La candidata democratica guarda alla Cina. Il tycoon vuole invece un asse con il Cremlino. LO SPECIALE
I grandi accordi commerciali sono la causa del declino americano? L’Europa è un alleato indiscutibile? Mosca è un interlocutore o un temibile rivale degli Stati Uniti? Sono questi gli interrogativi in materia di politica estera a cui Hillary Clinton e Donald Trump tentano da mesi di rispondere, talvolta però senza convincere gli elettori.
«Il mondo è cambiato molto durante l’era Obama, il presidente ha dato precedenza alla crisi economica che stava piegando il Paese e questo ha un po’ indebolito la leadership americana nel mondo - spiega Noel Lateef, presidente di Foreign Policy Association -. Inoltre si sono innescate spinte deglobalizzanti che hanno aperto spazi a forze populiste e protezionistiche come quelle che si battono contro i grandi accordi commerciali.

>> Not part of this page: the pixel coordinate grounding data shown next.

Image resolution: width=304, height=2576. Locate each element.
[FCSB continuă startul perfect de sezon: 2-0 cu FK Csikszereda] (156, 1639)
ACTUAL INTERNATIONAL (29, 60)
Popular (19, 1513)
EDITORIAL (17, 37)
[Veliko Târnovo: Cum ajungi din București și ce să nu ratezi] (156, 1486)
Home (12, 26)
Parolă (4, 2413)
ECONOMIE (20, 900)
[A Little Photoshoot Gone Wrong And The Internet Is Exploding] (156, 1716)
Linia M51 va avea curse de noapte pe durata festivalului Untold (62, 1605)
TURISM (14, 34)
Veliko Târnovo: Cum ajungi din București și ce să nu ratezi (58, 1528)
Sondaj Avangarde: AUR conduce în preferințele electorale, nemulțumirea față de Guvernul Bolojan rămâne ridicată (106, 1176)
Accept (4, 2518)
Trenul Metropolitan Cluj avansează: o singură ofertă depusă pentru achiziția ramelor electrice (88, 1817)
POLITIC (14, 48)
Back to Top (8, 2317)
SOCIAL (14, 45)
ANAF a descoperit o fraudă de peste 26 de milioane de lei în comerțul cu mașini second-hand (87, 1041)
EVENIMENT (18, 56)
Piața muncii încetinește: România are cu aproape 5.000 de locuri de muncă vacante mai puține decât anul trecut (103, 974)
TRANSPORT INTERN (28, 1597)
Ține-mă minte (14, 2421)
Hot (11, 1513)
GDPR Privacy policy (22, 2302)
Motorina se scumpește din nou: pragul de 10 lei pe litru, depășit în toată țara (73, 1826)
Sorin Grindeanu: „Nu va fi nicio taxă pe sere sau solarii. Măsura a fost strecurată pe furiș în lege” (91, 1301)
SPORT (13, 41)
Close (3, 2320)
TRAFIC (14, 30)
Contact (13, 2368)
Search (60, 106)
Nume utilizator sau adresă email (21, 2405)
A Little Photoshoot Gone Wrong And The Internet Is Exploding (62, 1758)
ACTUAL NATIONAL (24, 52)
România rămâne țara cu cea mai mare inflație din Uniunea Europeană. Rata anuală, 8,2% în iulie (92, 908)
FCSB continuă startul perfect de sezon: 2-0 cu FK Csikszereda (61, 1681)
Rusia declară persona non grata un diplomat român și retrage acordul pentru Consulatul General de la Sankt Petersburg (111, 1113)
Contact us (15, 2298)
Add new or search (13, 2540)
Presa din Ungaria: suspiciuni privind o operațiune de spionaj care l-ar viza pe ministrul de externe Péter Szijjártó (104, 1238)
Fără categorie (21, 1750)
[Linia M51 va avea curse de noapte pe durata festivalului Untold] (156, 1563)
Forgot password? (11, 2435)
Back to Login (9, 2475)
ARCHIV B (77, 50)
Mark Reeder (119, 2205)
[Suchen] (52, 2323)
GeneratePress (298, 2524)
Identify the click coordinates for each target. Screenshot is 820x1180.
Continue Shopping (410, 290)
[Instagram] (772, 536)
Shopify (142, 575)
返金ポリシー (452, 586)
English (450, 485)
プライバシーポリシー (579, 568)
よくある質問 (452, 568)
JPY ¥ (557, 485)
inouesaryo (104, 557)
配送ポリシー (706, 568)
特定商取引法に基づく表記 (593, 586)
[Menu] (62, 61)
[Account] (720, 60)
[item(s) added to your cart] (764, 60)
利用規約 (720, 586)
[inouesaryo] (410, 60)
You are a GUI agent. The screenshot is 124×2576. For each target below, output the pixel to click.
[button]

Un esempio è il Nafta, la zona di libero scambio creata tra Usa, Canada e Messico, e considerata da Trump causa del malessere economico e occupazionale dell’America».
Posizioni quelle anti «free-trade» che però non sono condivise dai diretti interessati. «Proprio qui da noi alla Fpa il presidente del Messico qualche giorno fa, citando Abramo Lincoln, ha detto: “Quando le cose vanno bene al tuo vicino vanno bene anche a te”». E questi sono i valori di cui si fa garante invece Hillary Clinton secondo cui erigere un muro al confine col Messico per fermare l’arrivo di clandestini, uno dei cavalli di battaglia del candidato repubblicano, è addirittura una violazione dei diritti fondamentali, oltre che una mossa controproducente. Un esempio che dimostra l’abissale distanza tra i due candidati, da qualunque angolatura li si veda.
Trump viene dal settore privato, Hillary dal pubblico, lui mette in discussione l’alleanza europea, lei vuole rilanciarla, trovando nella Nato l’interlocutore militare e nell’ Ue quello politico. Il tycoon dice che Putin è un partner strategico per gli Usa, Clinton invece denuncia le ingerenze del Cremlino nella campagna elettorale come un pericolo per la sicurezza nazionale. L’unico punto in comune in fatto di politica estera è la ferma convinzione di non dover inviare truppe di terra in Siria, ma mentre Trump è convinto che il presidente Assad, assieme a Iran, Hezbollah e Russia, sia nel giusto perché combattono e uccidono terroristi dell’Isis, Hillary punta sui ribelli moderati e dice che occorre fermare il Raiss di Damasco.
In Iraq l’ex First Lady vuole invece armare i Peshmerga, i guerrieri curdi del Nord, progetto che affonda le sue radici nella dottrina di George Bush mutuato dopo la prima guerra del Golfo. In oriente Hillary punta a un dialogo con la Cina, quella che Trump ritiene la rovina degli Usa per le produzioni lì delocalizzate, mentre ha già annunciato che inviterebbe il leader nordcoreano Kim Jong-Un alla Casa Bianca.
Sempre nel Vecchio Continente infine, Trump ha il debole per gli inglesi della Brexit, mentre Hillary punta a una partnership rosa con la Merkel. Continuità, nel solco dell’operato di Obama (ma con lievi variazioni) rispetto a cambiamento quindi: ma per l’America del dopo Obama quali saranno le priorità sul piano internazionale? «Il prossimo presidente degli Stati Uniti deve risolvere alcuni grandi problemi, come la questione dei cambiamenti climatici, i conflitti, ma anche una ripresa economica più inclusiva - spiega Aldo Civico, antropologo e consulente della campagna di Obama e Hillary Clinton -. Ma soprattutto deve mettere in relazione fra loro tutti questi fattori, con un approccio di sistema e soprattutto creando partnership e lavoro comune».
E saranno proprio le Nazioni Unite del neosegretario generale Antonio Guterres (ieri è stata ufficializzata la sua nomina) uno dei primi test sul futuro della politica estera americana. Quando il nuovo presidente Usa dinanzi ai 193 Paesi membri, deciderà se proseguire sulla linea della cooperazione e del multilateralismo o se l’America tornerà a decidere da sola, unilateralmente, senza render conto a nessuno.